• Activity A
From the game-programming forum excerpt, print everything from "Now this really" down to "bullets. It’s noise.".
• Activity B
In the game-programming forum excerpt, how many removes and adds per frame are said to be involved?

• Selected excerpt
****************

We still cheat with homing missiles or instant beams. If we change this then it might be worth change lot other things too. But have to make gameplay ready and optimize after that. Still running 900fps at desktop so no problems yet(libgdx is that effective.)

Unfortunately the remove index is just one part of the equation. To make this fast, it needs to get rid of data moving to fill the gap of an removal without slowing down addition.

I was more thinking along the lines of an unsorted Bag having a stack of empty slot indices, so you can have something like


add(Collectable obj)
{
  emptyStackPointer--   
  storage[ emptySlots[ emptyStackPointer ] ] = obj
  obj.setSlot( emptySlots[ emptyStackPointer ] ) 
}

remove(Collectable obj)
{
   slot = obj.getSlot()
   storage[ slot ] = null
   obj.setSlot( -1 )
   emptySlots[ emptyStackPointer++ ] = slot
}

This should be very fast, but clearly has problems:

  • it limits a collection to only store specific kind of objects
  • you can only store a Collectable in one collection
  • you need an emptySlots stack the size of the collections’ capacity
  • iterating the contained objects is more difficult

Now this really is premature optimisation! We’re talking about 300 removes and 300 adds per frame - and that’s only for entities that have actually moved! So no turrets, just mobs and bullets. It’s noise.

****************

• Exercise data
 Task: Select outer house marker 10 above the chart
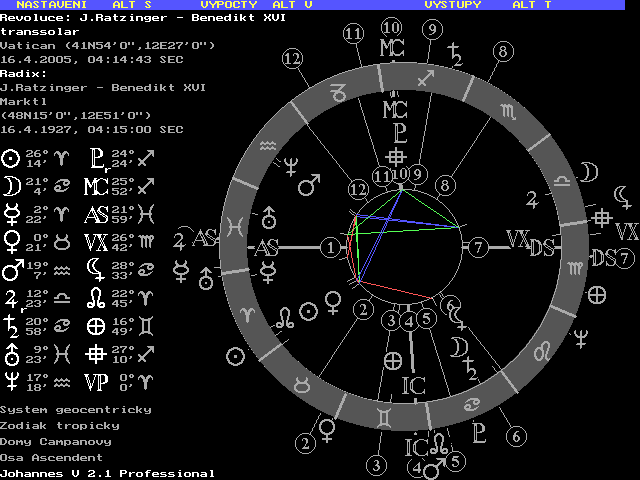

****************

• Result A
Now this really is premature optimisation! We’re talking about 300 removes and 300 adds per frame - and that’s only for entities that have actually moved! So no turrets, just mobs and bullets. It’s noise.

• Result B
300 removes and 300 adds per frame.